Angeline also taps into the food theme. A courtyard on the second floor, above PCC, will be an urban farm. It will be professionally managed and harvested, and some of the food could be sold at PCC. Residents can garden as well, with individual P-Patches on the roof.

Security Property is offering more large apartments — 35 two-bedroom units — because families want to live in Columbia City.

The Wolff Co. is also planning apartments in Columbia City at 4730 32nd Ave. S., the site of Zion Preparatory Academy. Wolff wants to build 250 units in a five-building complex on 4.5 acres, with a potential second phase on 2 acres to the north.

Construction is set to begin in May 2014. BAR Architects of San Francisco is the architect, and Compass General Construction is handling preconstruction.

Wolff is based in Scottsdale, Ariz., and has been active in Seattle but mostly in South Lake Union and Capitol Hill. About two years ago it began to look at the Zion Prep site, which was sold to a group of developers in 2009. Greg Van Patten, vice president of development at Wolff Co., said the project will be atypical for his company because it will be low rise and have more green space.

But Van Patten said Wolff is going outside its comfort zone because of its confidence in Columbia City's market and location.

“It's a different project for us,” Van Patten, “but it is just steps away from the Columbia City light rail station.”

Light rail is key to the new development in Columbia City. The trip downtown takes less than 20 minutes, and the train also goes to the airport, so developers can pull residents from the north and south.

Born in the 1890s

Columbia City was formed in the 1890s, when an electric railway came through Rainier Valley Electric Railway. The neighborhood got its name in 1893 and became part of Seattle in 1907. Most of the original buildings were built in the next two decades. By the 1930s and 1940s, it started to decline before hitting bottom in the 1970s, with crime issues and boarded up storefronts. Residents started the push to revive Columbia City, and the landmark designation helped in preserving many of the early 1900s brick structures.

In 1998, Rob Mohn decided to put his life savings into redeveloping Columbia City, and has been a key figure in the business community since then. Walking down the sidewalk in Columbia City with Mohn takes a while. It seems everyone stops to chat for a minute.

“This neighborhood is small enough that most everybody knows everybody else,” he said. “It's those relationships and connections that make this the special place that it is.”

He helped recruit Columbia City Ale House, an English-style pub created by Jeff Eagan and Jeff Wright; turned the Shirley Marvin apartments, built in 1935, into a hotel; and developed an eight-unit live-work complex called Columbia City Live Aboves.

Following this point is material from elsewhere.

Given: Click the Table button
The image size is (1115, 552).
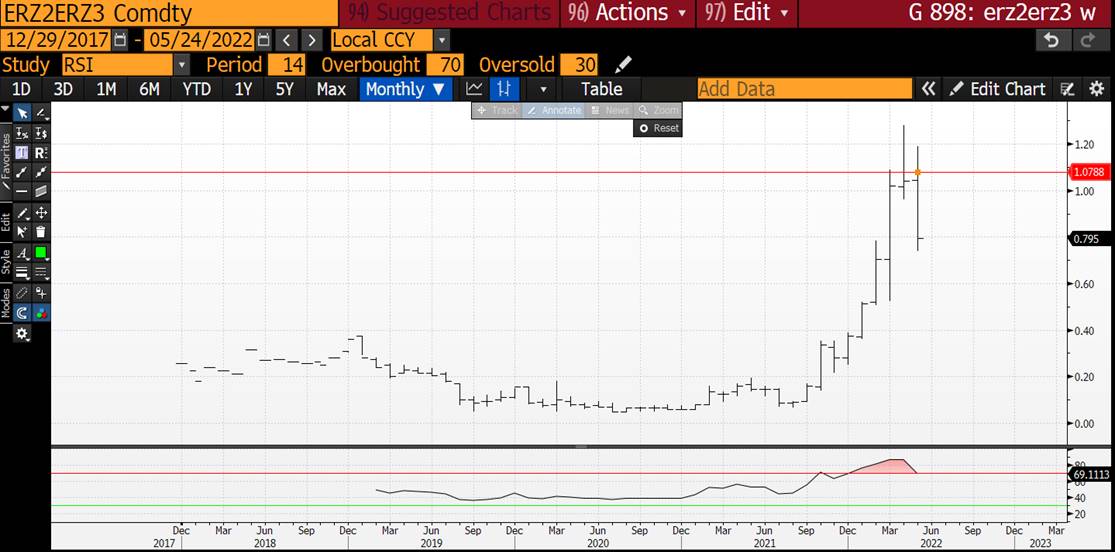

Mohn said his development work has been fulfilling, and he is proud of his part in bringing the community together.

Retail vacancies are low along Rainier these days, and as soon as something comes available, it's gone quickly.

The grocery store was the biggest need, Mohn said. Next he'd like to see more local jobs, and a community college branch or medical clinic. Then maybe the light rail could bring people to Columbia City for work and play, rather than just shuttling them to Seattle or the airport.

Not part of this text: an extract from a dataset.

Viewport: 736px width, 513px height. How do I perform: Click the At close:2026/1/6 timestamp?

“I don't think anyone here wants to be solely a bedroom community,” Mohn said. “We'd rather use the light rail not only to get to work, but also to bring people here to work, and to bring customers to our shops and restaurants.”

Fugere also is ready for more density. The new apartments will bring more people, which means more customers, and buzz about the neighborhood brings people in to explore Columbia City.

Fugere said the business community has worked hard to bring in other business owners who want to see the neighborhood succeed along with their businesses.

A couple of days ago, a small crowd watched as crews tore down the former Angie's Cocktails, which had been a trouble spot in the past. They cheered and shook hands as it collapsed.

“Maybe because the district struggled for so long, there is this deep sense in people that it has to be done right,” Fugere said.